Personal information
- Nickname: Bam
- Born: Jesse James Rodriguez Franco January 20, 2000 (age 26) San Antonio, Texas, U.S.
- Height: 5 ft 4 in (163 cm)
- Weight: Light flyweight; Flyweight; Super flyweight; Bantamweight;

Boxing career
- Reach: 67 in (170 cm)
- Stance: Southpaw

Boxing record
- Total fights: 24
- Wins: 24
- Win by KO: 17

Medal record
Men's Amateur boxing
Representing United States
Junior World Championships
| Silver medal – second place | 2015 St. Petersburg | Pinweight |

= Jesse Rodriguez =

American boxer (born 2000)

Jesse James Rodriguez Franco (born January 20, 2000) is an American professional boxer. He has held multiple world championships in three weight classes and is currently the World Boxing Association (WBA) (Super version) bantamweight champion.

In February 2022, after moving up two weight classes, Rodriguez won the WBC super flyweight title by defeating Carlos Cuadras, becoming the youngest world champion at that time, and the first fighter born in the 2000s to claim a world title. He defended the belt twice before moving down to flyweight and unifying the WBO and IBF titles in 2023. In June 2024, he made his return to the super flyweight division by defeating Juan Francisco Estrada to recapture the WBC super flyweight title and claim the Ring magazine belt. In July 2025, Rodriguez defeated Phumelele Cafu by TKO in the tenth round to secure the WBO super flyweight title, unifying belts in a second weight class, and later added the WBA title by knocking out Fernando Martínez.

==Early life==
Rodriguez was born and raised in San Antonio, Texas. His parents are Jesse Rodriguez and Maria Franco, and he is the youngest of four brothers. During his youth, he had an interest in skateboarding and also played football. At nine years old, he accompanied his older brother Joshua Franco to the San Fernando Boxing Club for a couple of weeks to watch him train, before giving it a try himself. It eventually led him to drop out of the seventh grade and switch to homeschooling to focus more fully on boxing.

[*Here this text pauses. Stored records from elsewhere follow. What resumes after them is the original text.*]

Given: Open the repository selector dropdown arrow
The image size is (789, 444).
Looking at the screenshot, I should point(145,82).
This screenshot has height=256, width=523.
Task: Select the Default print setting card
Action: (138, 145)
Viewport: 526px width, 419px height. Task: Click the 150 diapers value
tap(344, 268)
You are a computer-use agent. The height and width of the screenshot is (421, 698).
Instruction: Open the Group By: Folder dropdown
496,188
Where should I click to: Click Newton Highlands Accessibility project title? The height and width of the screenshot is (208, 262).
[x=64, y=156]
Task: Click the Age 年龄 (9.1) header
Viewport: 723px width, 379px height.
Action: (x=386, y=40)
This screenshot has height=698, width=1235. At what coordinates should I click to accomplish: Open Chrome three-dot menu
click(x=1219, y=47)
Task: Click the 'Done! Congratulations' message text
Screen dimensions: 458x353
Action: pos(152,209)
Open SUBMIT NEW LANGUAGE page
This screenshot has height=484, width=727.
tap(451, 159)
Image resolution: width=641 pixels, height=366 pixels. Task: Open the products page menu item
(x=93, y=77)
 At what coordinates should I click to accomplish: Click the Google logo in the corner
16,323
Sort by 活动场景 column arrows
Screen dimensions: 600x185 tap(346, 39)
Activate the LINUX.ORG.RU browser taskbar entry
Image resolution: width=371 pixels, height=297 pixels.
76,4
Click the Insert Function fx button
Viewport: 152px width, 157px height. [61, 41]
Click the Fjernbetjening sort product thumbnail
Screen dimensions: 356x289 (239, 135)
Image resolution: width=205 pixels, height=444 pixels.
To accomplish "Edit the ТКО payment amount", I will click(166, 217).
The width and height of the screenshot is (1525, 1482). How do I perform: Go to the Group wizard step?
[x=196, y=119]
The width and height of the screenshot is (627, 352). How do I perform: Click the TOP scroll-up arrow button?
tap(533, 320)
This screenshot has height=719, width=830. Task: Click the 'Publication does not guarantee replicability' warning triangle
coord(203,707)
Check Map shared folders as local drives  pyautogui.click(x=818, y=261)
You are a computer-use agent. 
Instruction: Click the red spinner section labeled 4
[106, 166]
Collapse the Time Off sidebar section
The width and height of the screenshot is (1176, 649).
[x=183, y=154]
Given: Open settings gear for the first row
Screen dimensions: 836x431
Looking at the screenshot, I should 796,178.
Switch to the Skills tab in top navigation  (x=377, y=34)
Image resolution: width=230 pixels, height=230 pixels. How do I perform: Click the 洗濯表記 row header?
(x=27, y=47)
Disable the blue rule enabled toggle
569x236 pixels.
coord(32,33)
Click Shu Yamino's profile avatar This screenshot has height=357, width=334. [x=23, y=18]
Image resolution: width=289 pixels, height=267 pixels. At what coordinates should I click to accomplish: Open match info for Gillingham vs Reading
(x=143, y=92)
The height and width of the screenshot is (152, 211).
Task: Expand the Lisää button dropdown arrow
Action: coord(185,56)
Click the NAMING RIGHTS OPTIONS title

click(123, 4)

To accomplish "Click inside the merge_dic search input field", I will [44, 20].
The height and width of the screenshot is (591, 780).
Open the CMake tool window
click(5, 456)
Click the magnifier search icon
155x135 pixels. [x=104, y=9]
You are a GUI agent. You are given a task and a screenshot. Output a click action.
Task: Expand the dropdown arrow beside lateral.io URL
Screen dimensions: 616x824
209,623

During his early years, Rodriguez trained under local coach Martin Barrios, father of WBC welterweight champion Mario Barrios. He met his future trainer Robert Garcia in 2012 at an open workout in San Antonio with Nonito Donaire, his favorite fighter at the time.

==Amateur career==
A successful amateur boxer, Rodriguez won the Region 6 Silver Gloves Championships in North Little Rock, Arkansas, in the 75-pound division just before his 13th birthday on January 12, 2013. He went on to win back-to-back National PAL Championships in 2013 and 2014. He also captured back-to-back U.S. Junior National Championships—at pinweight in 2015 and light flyweight in 2016—and was honored with the Outstanding Junior Male Boxer of the Tournament award. Later in 2016, Rodriguez won the U.S. Junior Olympic National Championships, again at light flyweight.

At the international level, Rodriguez won the silver medal at the 2015 Junior World Championships, losing in the final to Cosmin Gîrleanu.

==Professional career==
===Early career===
Rodríguez made his professional debut against Mauricio Cruz on March 10, 2017, after being discovered by Danny Rangel, winning by unanimous decision. By the end of 2019, Rodríguez amassed a 10–0 record, with six of those victories coming by way of stoppage.

Rodríguez was scheduled to face Marco Sustaita on February 29, 2020, on the undercard of the Mikey Garcia versus Jessie Vargas bout. Rodríguez won the fight by eighth-round technical knockout. Rodríguez was next scheduled to face the one-time WBC light flyweight title challenger Janiel Rivera on September 5, 2020. He won the fight by a first-round knockout, managing to drop Rivera three times by the 2 minute mark of the opening round. Rodríguez was scheduled to fight Saul Juarez on December 12, 2020, on the undercard of the Shakur Stevenson and Toka Kahn Clary junior lightweight bout. Rodríguez lived up to his role as the significant betting favorite, knocking Juarez out in the second.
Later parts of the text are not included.